◆ TEXTE FOURNI:
..............................
L’annonce de M. Trudeau fait suite à celle de Coca-Cola, qui affirme son intention de fabriquer des bouteilles contenant en moyenne 50 % de contenu recyclé d’ici 2030 (dans 12 ans). Il y a aussi Unilever qui demande à l’industrie des biens de consommation de redoubler d’efforts pour s’attaquer aux défis croissants posés par les déchets de plastique en mer et créer une économie circulaire pour les matières plastiques

Ce sont là des paroles positives et percutantes. Mais comment feront-ils pour y arriver? Bien entendu, l’une des options consiste à ne pas utiliser de matières plastiques. C’est ce que le détaillant britannique d’aliments congelés Iceland a décidé de faire en s’engageant à devenir le premier grand détaillant mondial à éliminer d’ici la fin de 2023 les emballages en plastique de tous les produits qui portent sa marque. Mais au-delà de l’élimination, il faut trouver la façon la plus efficace, sans parler de la façon la plus « écologique », de récupérer les matières plastiques. Quelle serait-elle?
..............................
◆ EXTRAIT SOURCE:

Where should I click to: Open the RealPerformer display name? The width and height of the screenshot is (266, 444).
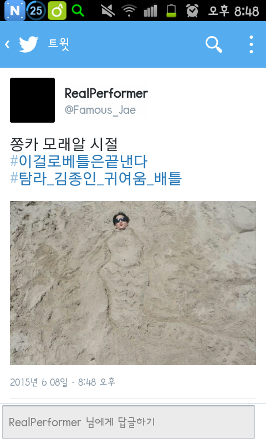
..............................
◆ ÉNONCÉ 1: Transcrivez, dans le texte fourni, tout ce qui va de « Ce sont là des » jusqu'à « plastiques. Quelle serait-elle? ».
◆ ÉNONCÉ 2: D'après le texte fourni, à quelle échéance Iceland s'est-il engagé à éliminer les emballages en plastique de tous les produits portant sa marque ?
Appuyez-vous uniquement sur le texte fourni.

◆ RÉPONSE 1:
Ce sont là des paroles positives et percutantes. Mais comment feront-ils pour y arriver? Bien entendu, l’une des options consiste à ne pas utiliser de matières plastiques. C’est ce que le détaillant britannique d’aliments congelés Iceland a décidé de faire en s’engageant à devenir le premier grand détaillant mondial à éliminer d’ici la fin de 2023 les emballages en plastique de tous les produits qui portent sa marque. Mais au-delà de l’élimination, il faut trouver la façon la plus efficace, sans parler de la façon la plus « écologique », de récupérer les matières plastiques. Quelle serait-elle?

◆ RÉPONSE 2: D'ici la fin de 2023.